• **Instructions to follow**
Copy out the entries below, substituting "screen capture" for every occurrence of "screenshot" and changing nothing else, and leave the pictures out.

• **Supplied records**
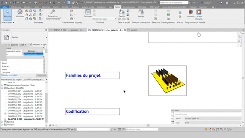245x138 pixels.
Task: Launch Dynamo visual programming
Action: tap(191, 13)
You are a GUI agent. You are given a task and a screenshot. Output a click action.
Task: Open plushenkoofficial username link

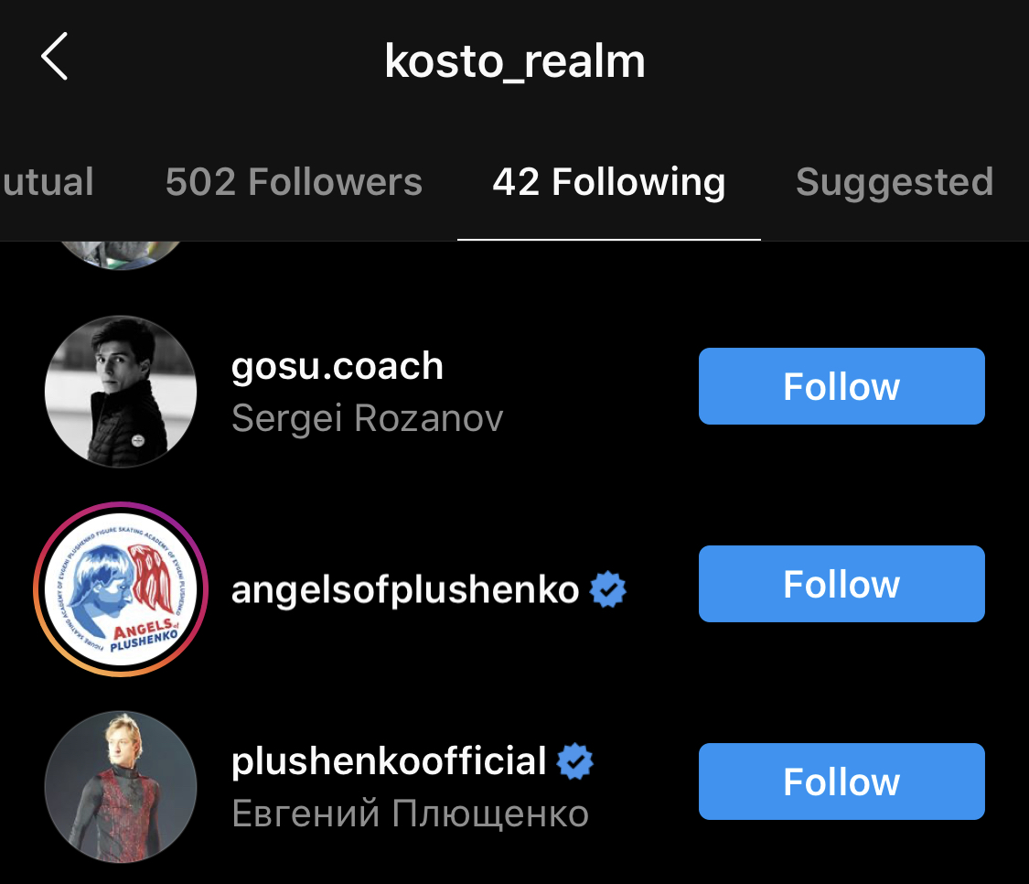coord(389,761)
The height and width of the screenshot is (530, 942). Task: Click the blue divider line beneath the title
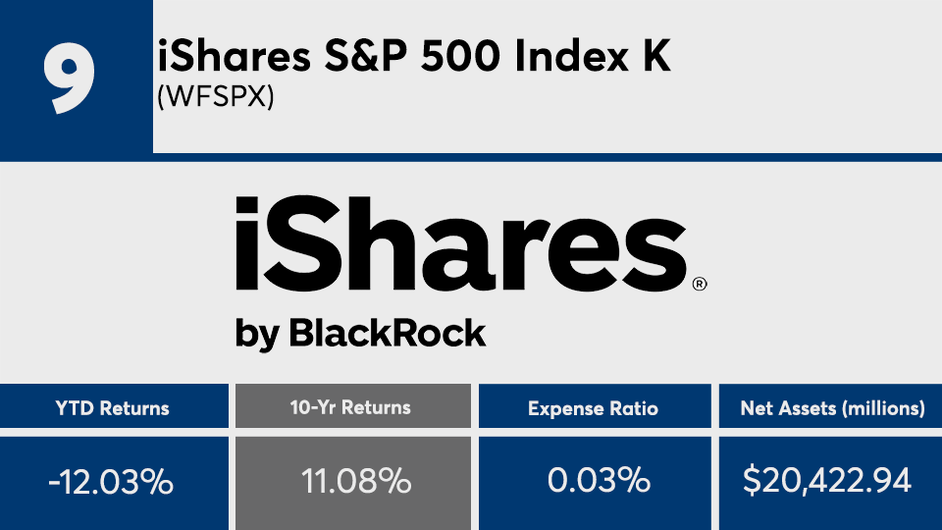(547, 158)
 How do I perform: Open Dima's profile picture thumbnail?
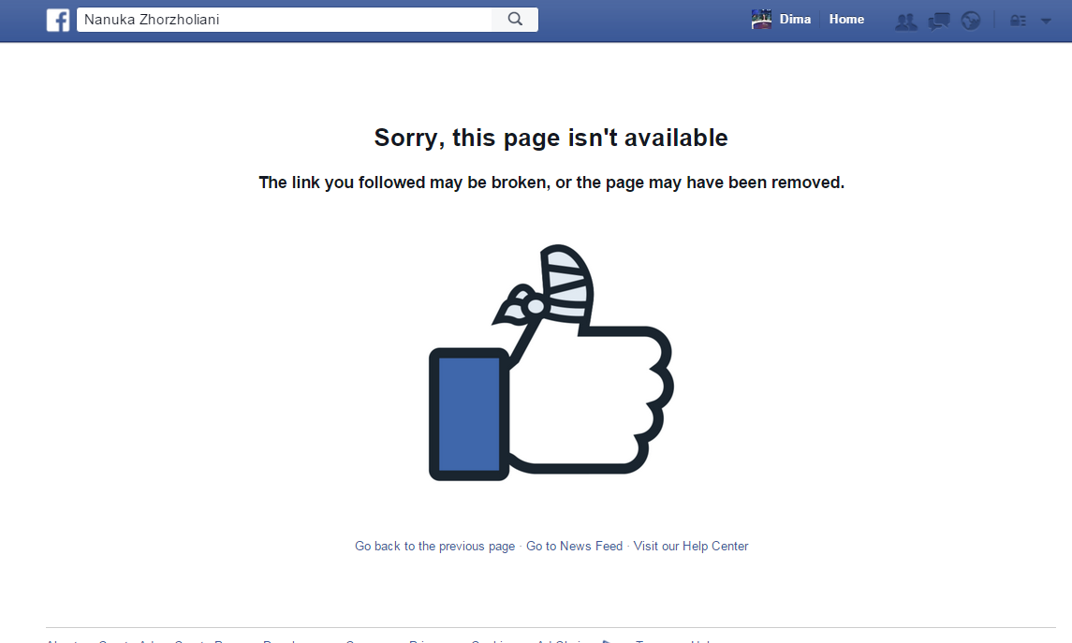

• **Exercise response**
245x138 pixels.
Task: Launch Dynamo visual programming
Action: tap(191, 13)
You are a GUI agent. You are given a task and a screen capture. Output a click action.
Task: Open plushenkoofficial username link

coord(389,761)
The height and width of the screen capture is (530, 942). Task: Click the blue divider line beneath the title
(547, 158)
 How do I perform: Open Dima's profile picture thumbnail?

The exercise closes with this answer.